I thought back and forth whether to use a different tool or build on top of the release-cli. I think we could extend the release-cli to perform metadata extraction if the project is marked as catalog resource. To do that, given the limitations with the CI_JOB_TOKEN we would need to expose a predefined variable CI_CATALOG_RESOURCE_PROJECT=true that can be used by the CLI.

This means users would continue to use the release-cli as they do today. We would need to make a few changes in order to make the CLI and server version compatible:

Expose $CI_CATALOG_RESOURCE_PROJECT predefined variable.
Make server-side changes (new Publish API, modify Release API to skip publishing)
Update release-cli to consume the new variable and extract metadata if the $CI_SERVER_VERSION >= X where X is the version containing the new publish API. Otherwise use only the Release API as of today because the server will do the metadata extraction and publishing.
1. In this step the release-cli will use catalog_publish: false when calling the Release API, making it purely a Release API without server-side catalog publishing. The CLI then calls the Publish API separtely.
Issue a breaking change warning to users to use the latest release-cli because in GitLab X.Y we will stop processing server side publishing and the Release API will only release (no publishing).
1. The Release API will eventually ignore the catalog_publish param, making it always false . This will make the release-cli to return creating only releases, as well as creating releases from the UI would just do that. Both release-cli and Release UI won't be compatible with component projects workflows, unless you consciously want to create a release but not publishing it to the catalog.
2. This will force users to use the new CLI if they want to publish to the catalog.
Implement breaking change by removing server-side logic.

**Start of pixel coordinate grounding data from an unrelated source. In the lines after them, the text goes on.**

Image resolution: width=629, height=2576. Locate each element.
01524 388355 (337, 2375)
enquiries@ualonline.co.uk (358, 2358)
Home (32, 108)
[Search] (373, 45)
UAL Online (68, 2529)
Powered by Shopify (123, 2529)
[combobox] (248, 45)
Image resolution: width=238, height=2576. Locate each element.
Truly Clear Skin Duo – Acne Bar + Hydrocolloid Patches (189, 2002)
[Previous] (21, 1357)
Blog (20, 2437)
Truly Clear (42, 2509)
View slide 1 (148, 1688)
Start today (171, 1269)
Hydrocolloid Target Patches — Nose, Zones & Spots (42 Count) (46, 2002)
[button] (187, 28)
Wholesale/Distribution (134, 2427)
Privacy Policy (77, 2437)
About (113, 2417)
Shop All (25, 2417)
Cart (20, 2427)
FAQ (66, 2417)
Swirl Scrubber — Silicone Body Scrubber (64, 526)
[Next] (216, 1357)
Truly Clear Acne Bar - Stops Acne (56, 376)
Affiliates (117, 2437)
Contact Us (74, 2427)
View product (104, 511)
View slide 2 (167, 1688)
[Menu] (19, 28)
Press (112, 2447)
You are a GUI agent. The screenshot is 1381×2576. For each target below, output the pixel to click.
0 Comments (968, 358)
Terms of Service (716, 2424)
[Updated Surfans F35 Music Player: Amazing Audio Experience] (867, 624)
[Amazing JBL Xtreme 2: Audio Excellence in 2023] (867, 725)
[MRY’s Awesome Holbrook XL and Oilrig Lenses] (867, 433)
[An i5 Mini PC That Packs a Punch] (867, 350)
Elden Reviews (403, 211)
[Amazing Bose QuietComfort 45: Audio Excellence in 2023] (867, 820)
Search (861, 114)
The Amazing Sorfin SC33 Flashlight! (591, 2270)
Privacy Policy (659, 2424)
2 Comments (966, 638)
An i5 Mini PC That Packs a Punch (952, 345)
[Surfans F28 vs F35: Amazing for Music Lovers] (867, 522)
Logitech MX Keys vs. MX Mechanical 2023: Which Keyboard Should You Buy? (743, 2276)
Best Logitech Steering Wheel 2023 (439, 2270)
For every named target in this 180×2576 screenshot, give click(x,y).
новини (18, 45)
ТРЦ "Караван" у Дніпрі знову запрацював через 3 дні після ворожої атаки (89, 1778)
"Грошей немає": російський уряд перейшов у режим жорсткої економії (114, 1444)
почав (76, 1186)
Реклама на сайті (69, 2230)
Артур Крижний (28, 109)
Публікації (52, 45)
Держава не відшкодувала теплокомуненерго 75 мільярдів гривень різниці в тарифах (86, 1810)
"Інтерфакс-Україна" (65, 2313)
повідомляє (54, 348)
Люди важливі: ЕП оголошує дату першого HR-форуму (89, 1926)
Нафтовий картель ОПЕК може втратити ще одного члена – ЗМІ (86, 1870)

⚠ Handling of template components in the CLI means we have to duplicate the logic for extracting metadata out of the CI config header. The source of truth of this logic exists in Rails.
⚠ The release-cli can take input arguments or defaults to the presence of predefined CI variables. The tool is designed to take user inputs and forward them as Release API params. Such inputs are not derived data and must be provided by the user. With component metadata extraction we have mainly derived data (the metadata extracted from files). To avoid that the metadata we collect is different than the data we serve in GitLab, we must ensure that the tool is running in a very specific context:
- runs in a Git repository and the revision checked out is the same tag as the one being released.
- runs against committed files without any uncommitted local changes.

Release and Publish API

The Release API will get a new catalog_publish boolean parameter (default true to maintain the current behavior). The release-cli creates a release with catalog_publish: false so that just the release is created. If the release is successfully created we publish it together with the metadata already collected by the release-cli.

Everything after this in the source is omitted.